▸ RECORD EXCERPTS:
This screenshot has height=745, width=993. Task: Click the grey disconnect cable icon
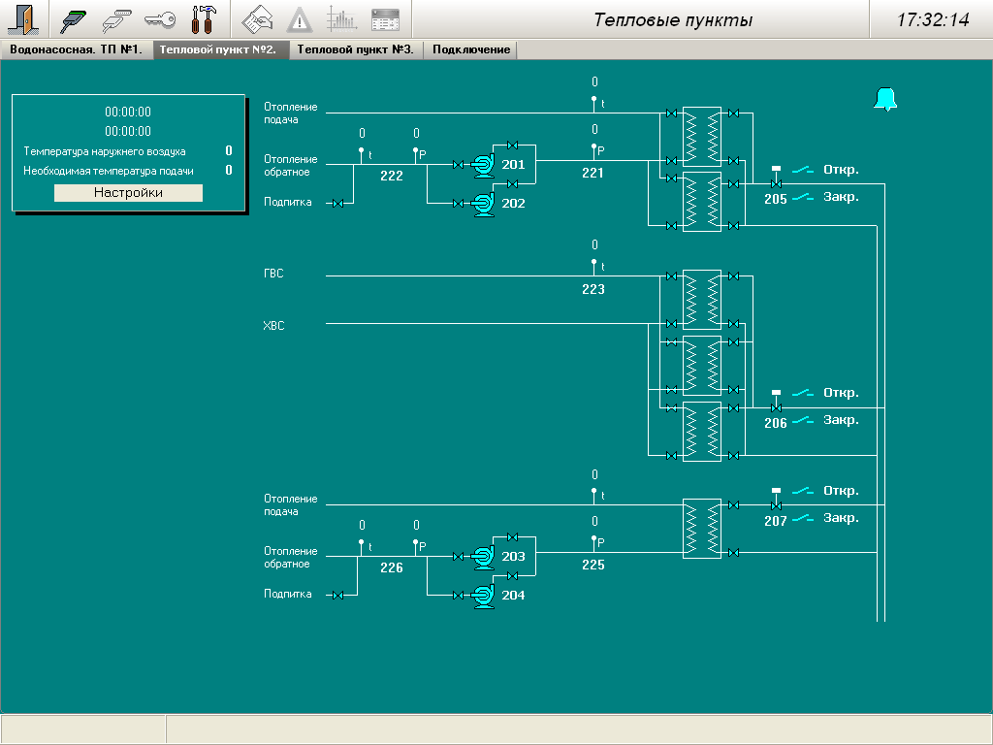pyautogui.click(x=116, y=19)
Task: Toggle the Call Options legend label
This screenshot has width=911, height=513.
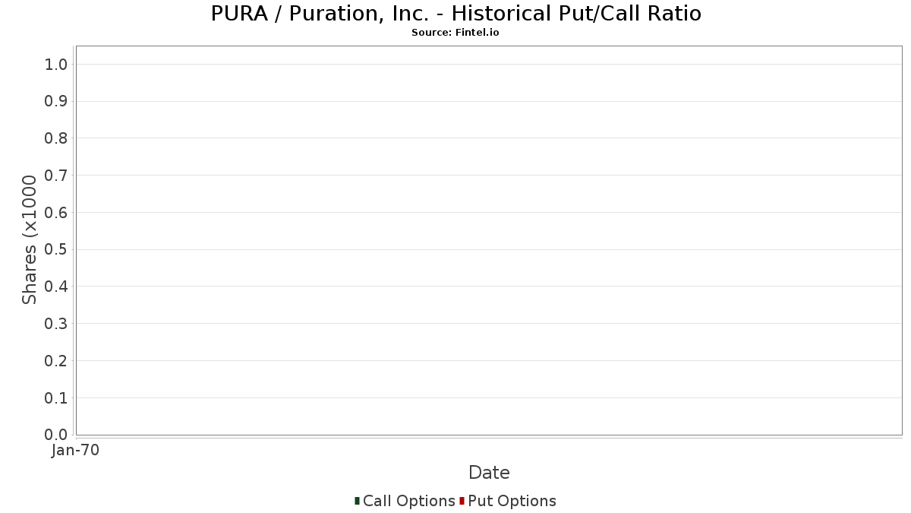Action: click(408, 501)
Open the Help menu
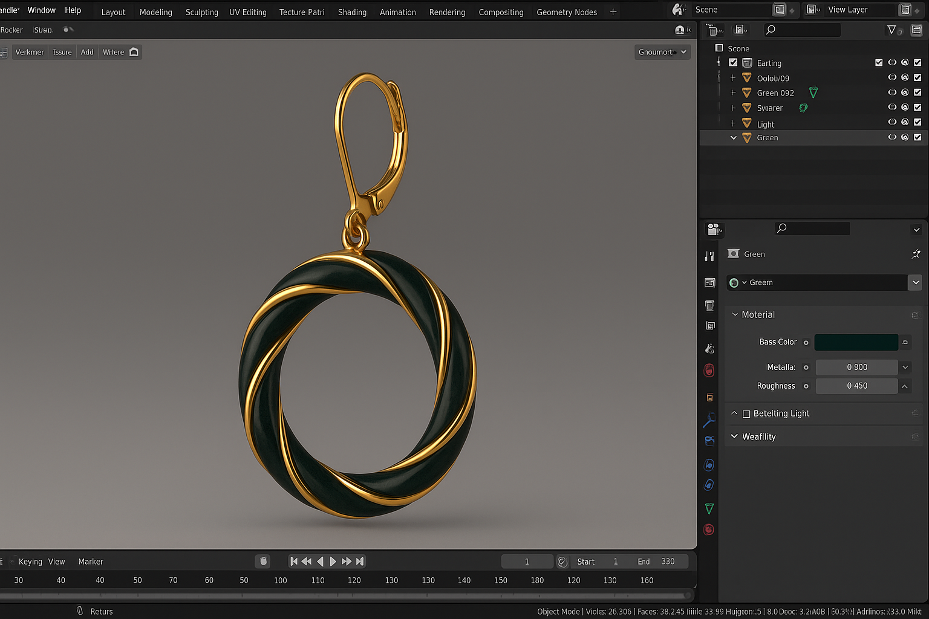This screenshot has width=929, height=619. (x=73, y=10)
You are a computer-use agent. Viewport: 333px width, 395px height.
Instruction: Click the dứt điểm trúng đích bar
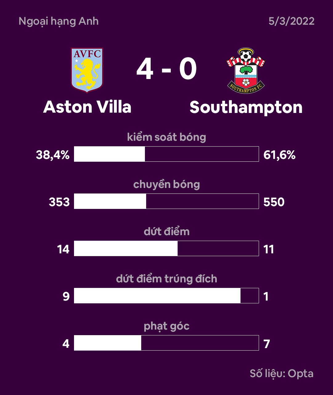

▸ AIM OF THE EXERCISE: Retype all entries exactly; omit pictures.

▸ EXERCISE OUTPUT:
This screenshot has height=745, width=993. Task: Click the grey disconnect cable icon
pyautogui.click(x=116, y=19)
Task: Toggle the Call Options legend label
This screenshot has width=911, height=513.
Action: click(408, 501)
Open the Help menu
This screenshot has width=929, height=619. (x=73, y=10)
You are a computer-use agent. Viewport: 333px width, 395px height.
Instruction: Click the dứt điểm trúng đích bar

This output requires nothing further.